■ **TASK GOAL**
Filter the listing below and copy every line that contains the string "accomplish", with case taken into account.

■ **PROVIDED RECORDS**
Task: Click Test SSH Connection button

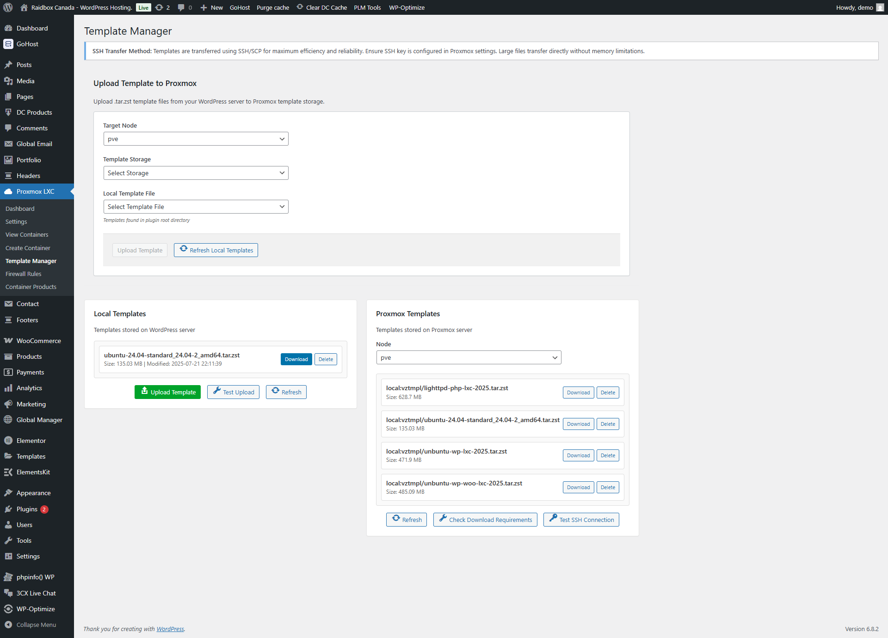Action: click(x=581, y=520)

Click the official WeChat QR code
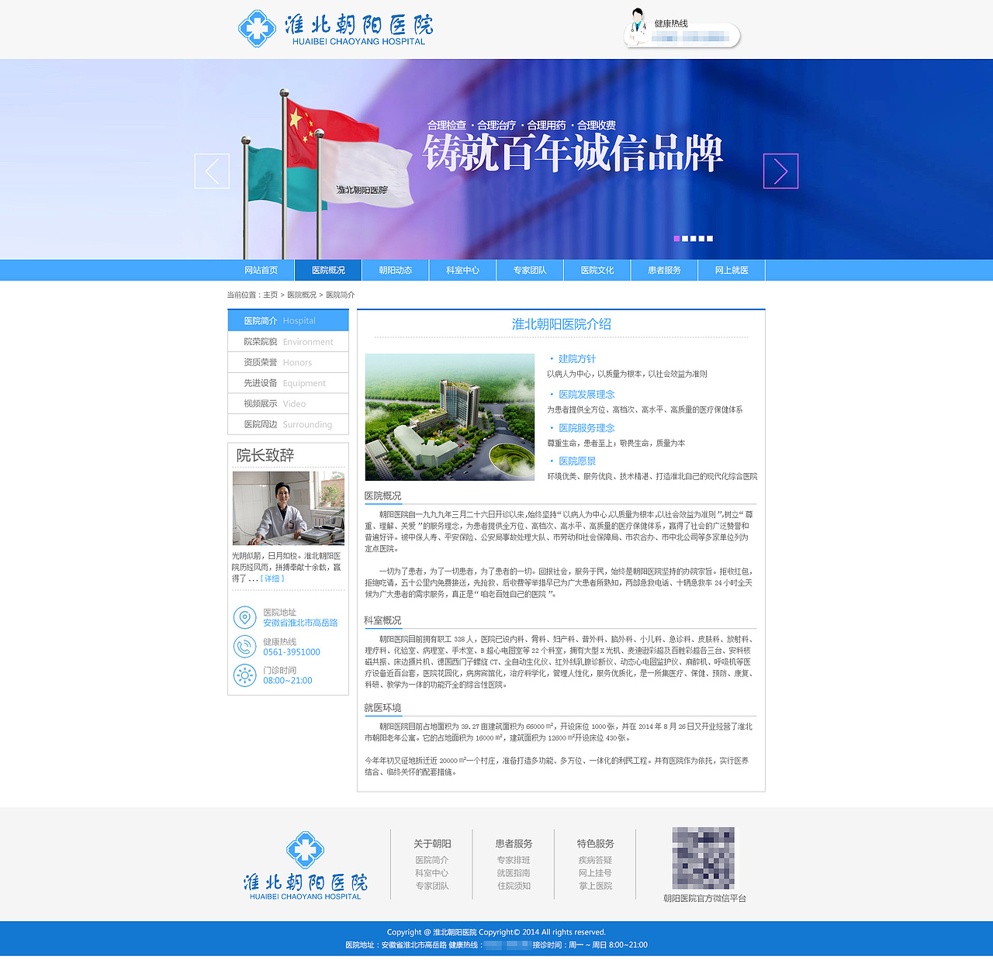pos(704,861)
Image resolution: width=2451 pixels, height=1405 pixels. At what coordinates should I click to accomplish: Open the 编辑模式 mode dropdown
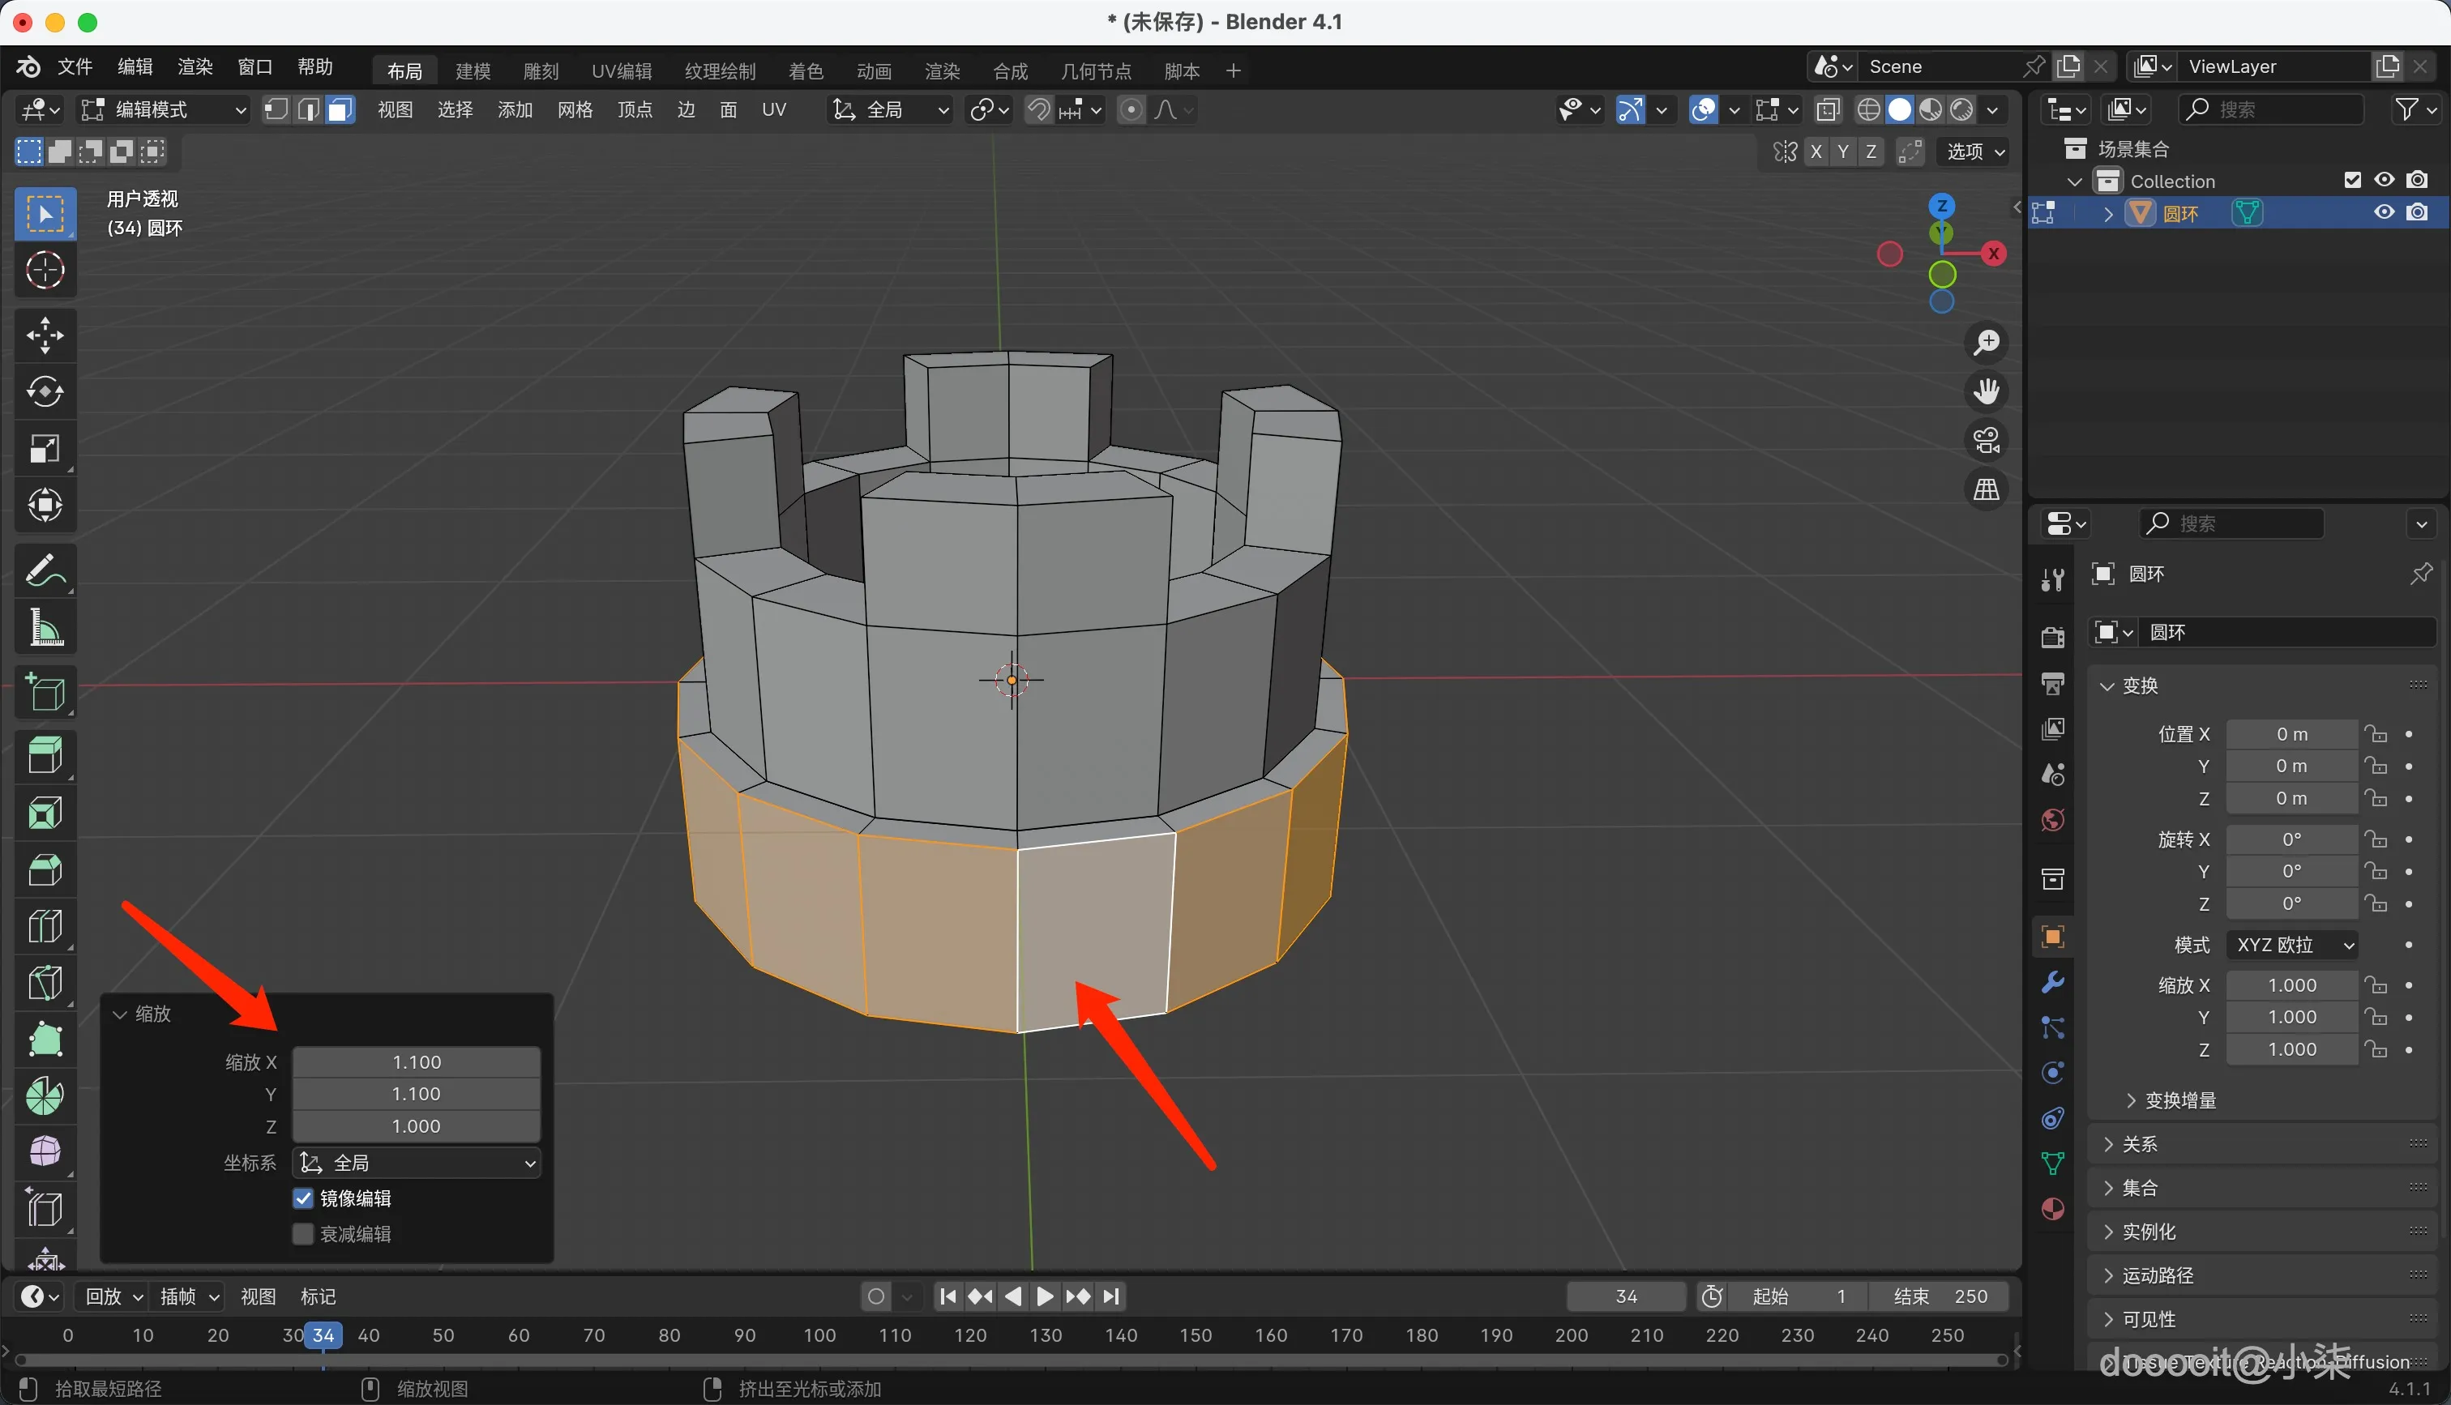coord(164,109)
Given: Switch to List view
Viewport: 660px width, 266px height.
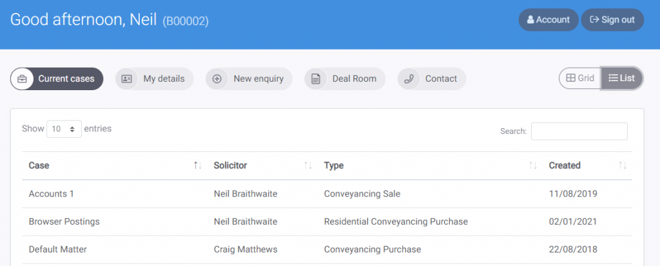Looking at the screenshot, I should 622,79.
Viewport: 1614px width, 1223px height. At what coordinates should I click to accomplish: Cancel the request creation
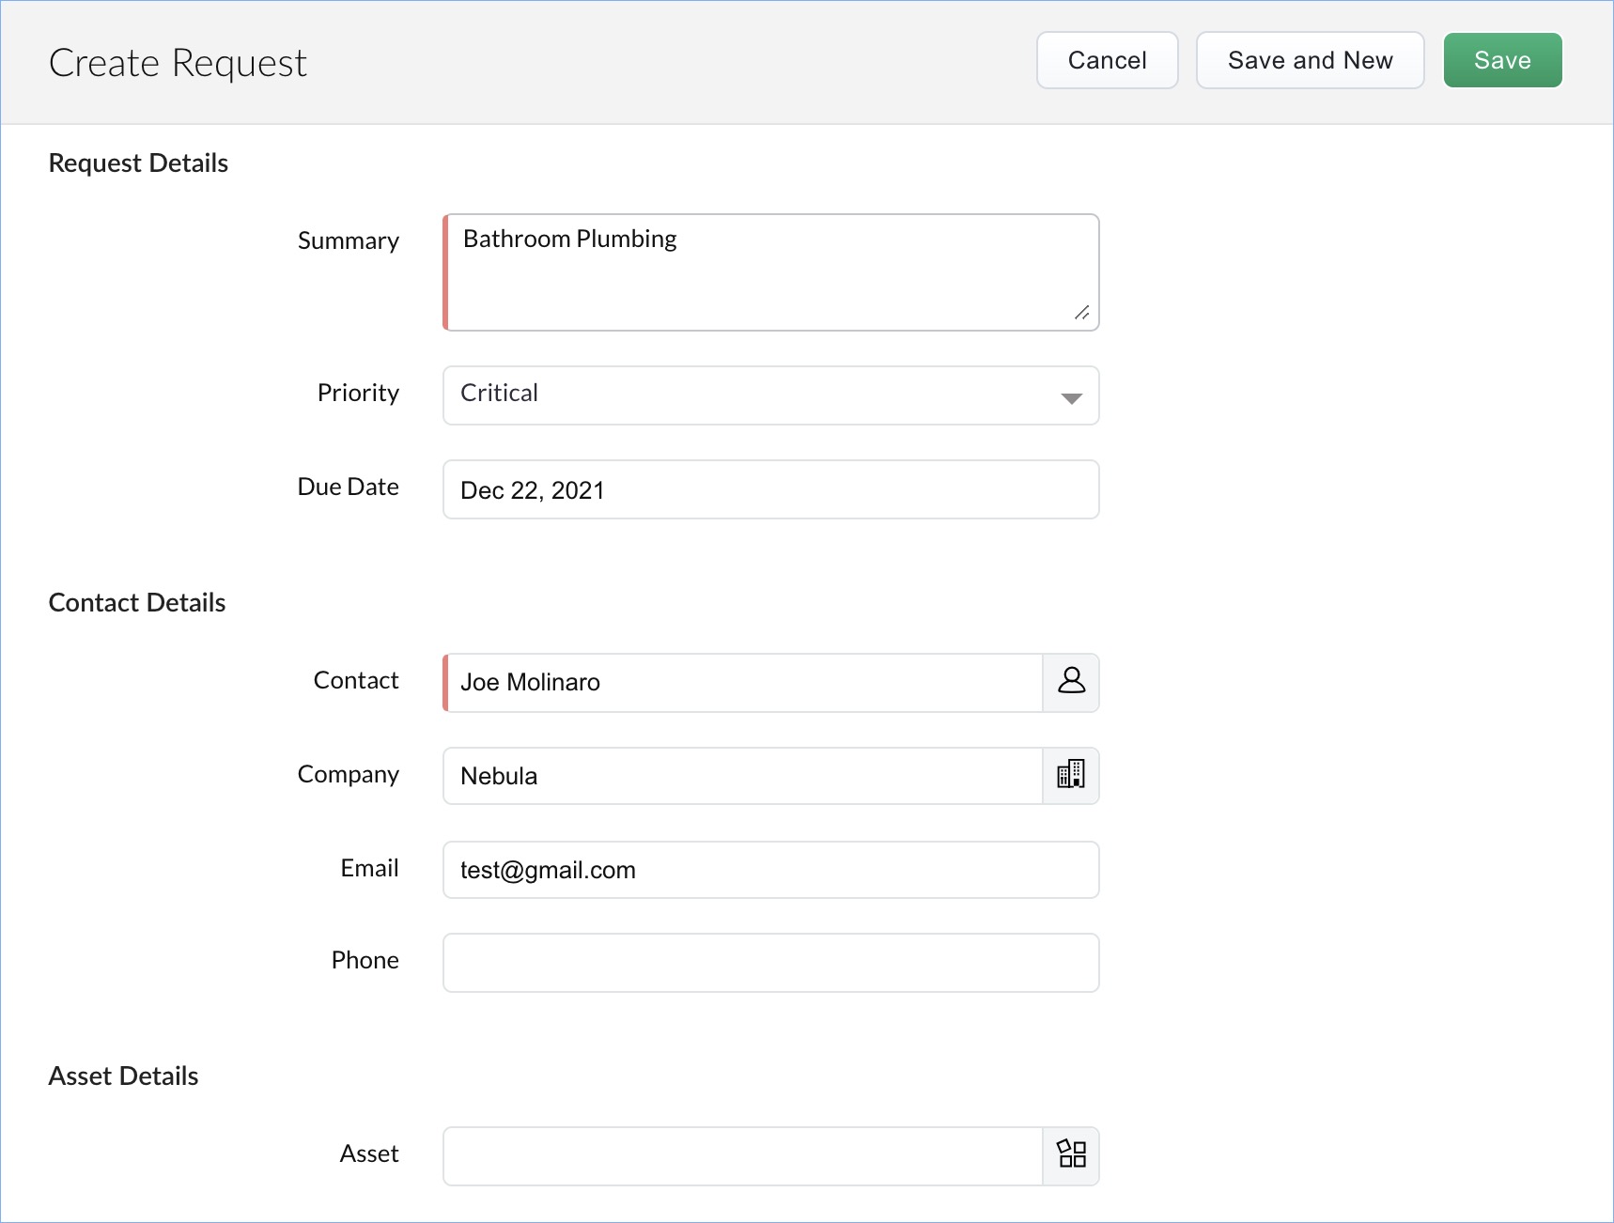1107,60
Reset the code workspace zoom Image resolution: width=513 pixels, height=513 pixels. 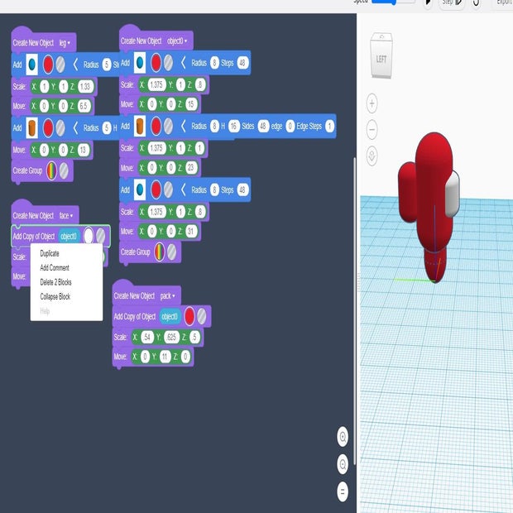point(343,490)
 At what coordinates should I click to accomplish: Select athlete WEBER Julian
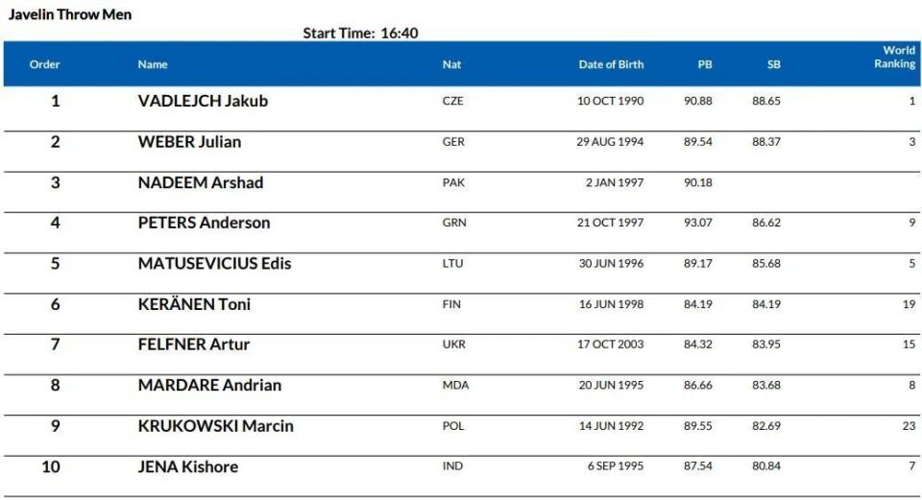(189, 142)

■ **RESULT BELOW**
Image resolution: width=2451 pixels, height=1405 pixels. At what coordinates should I click to accomplish: Open the 编辑模式 mode dropdown
Viewport: 1614px width, 1223px height. At what coordinates should I click to accomplish: Cancel the request creation
 At what coordinates should I click to accomplish: Select athlete WEBER Julian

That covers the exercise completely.